** START **

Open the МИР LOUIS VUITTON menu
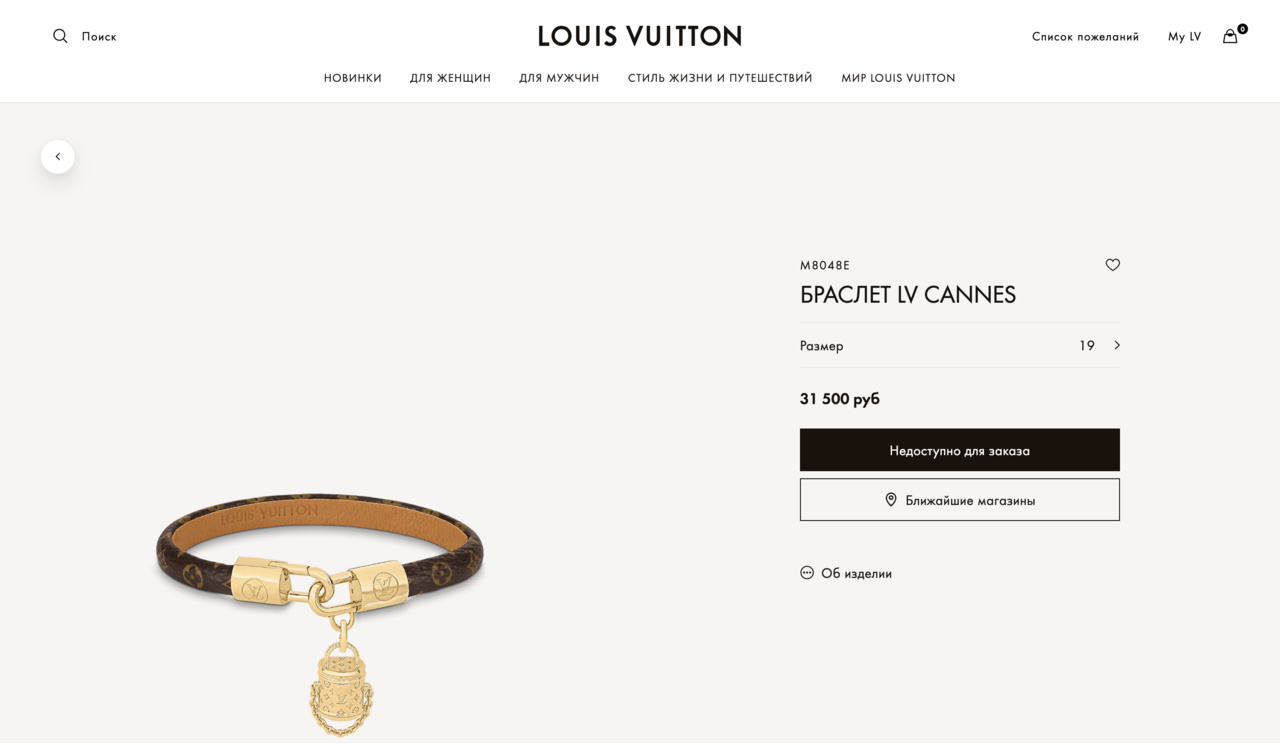The width and height of the screenshot is (1280, 745). [898, 78]
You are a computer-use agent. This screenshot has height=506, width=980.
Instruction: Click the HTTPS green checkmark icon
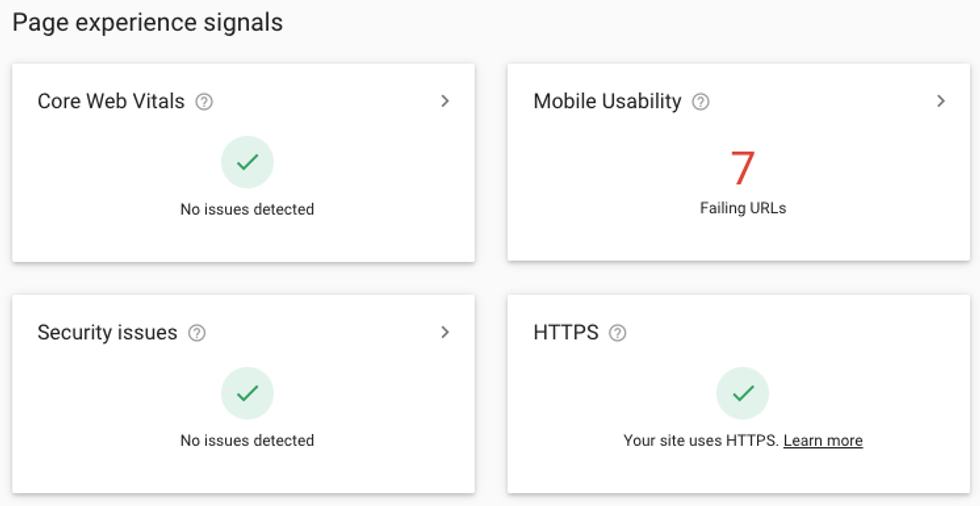point(743,393)
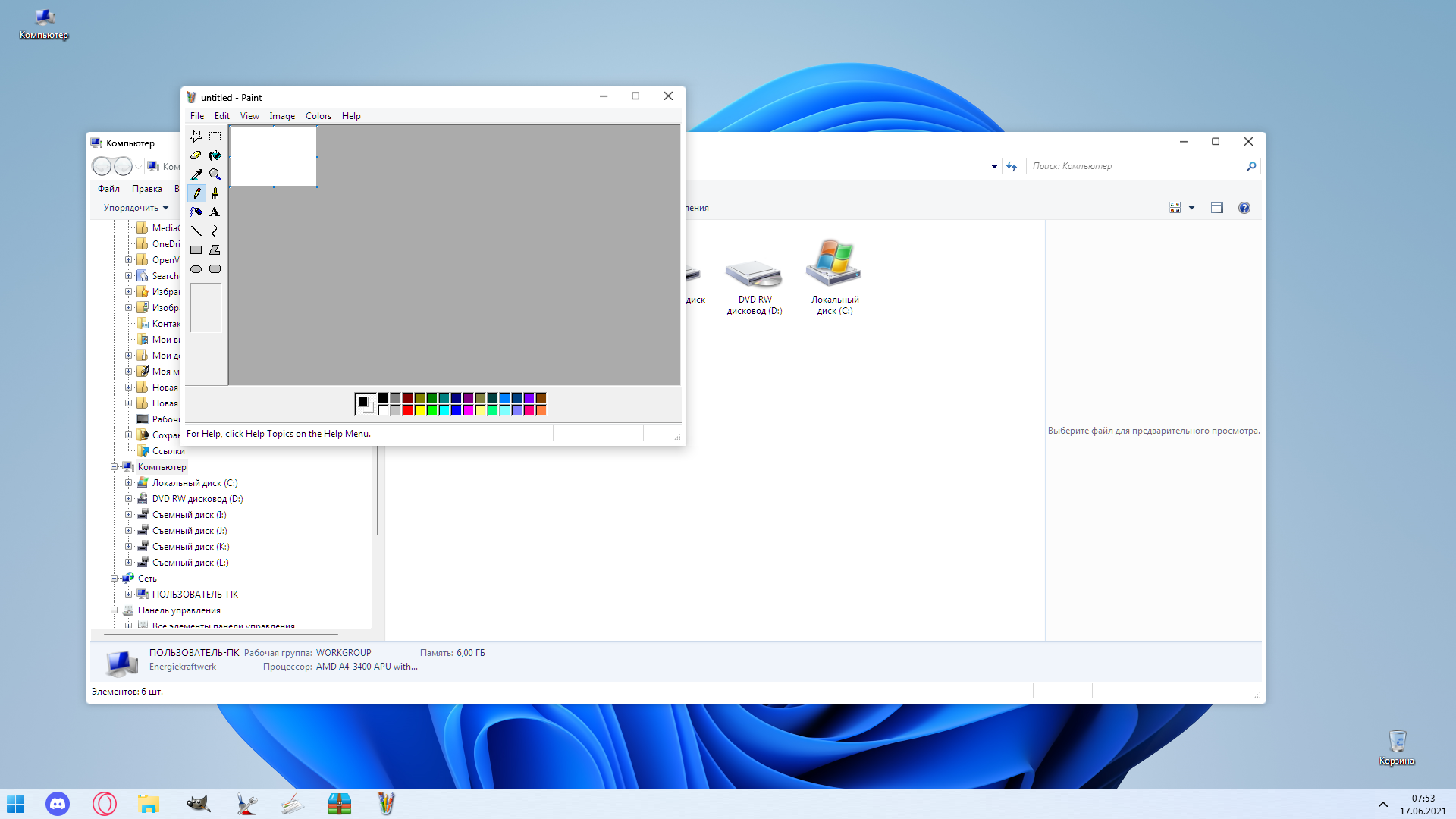
Task: Click the search magnifier in the explorer
Action: (1252, 166)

** END **

- _REQUEST_
Format every line of the records above as a numbered list, leaving out blank lines and omitting the pictures.

- _ANSWER FOR THE TASK_
1. Open the МИР LOUIS VUITTON menu
2. The width and height of the screenshot is (1280, 745). [898, 78]
3. You are a computer-use agent. This screenshot has height=506, width=980.
4. Instruction: Click the HTTPS green checkmark icon
5. point(743,393)
6. Task: Click the search magnifier in the explorer
7. Action: (1252, 166)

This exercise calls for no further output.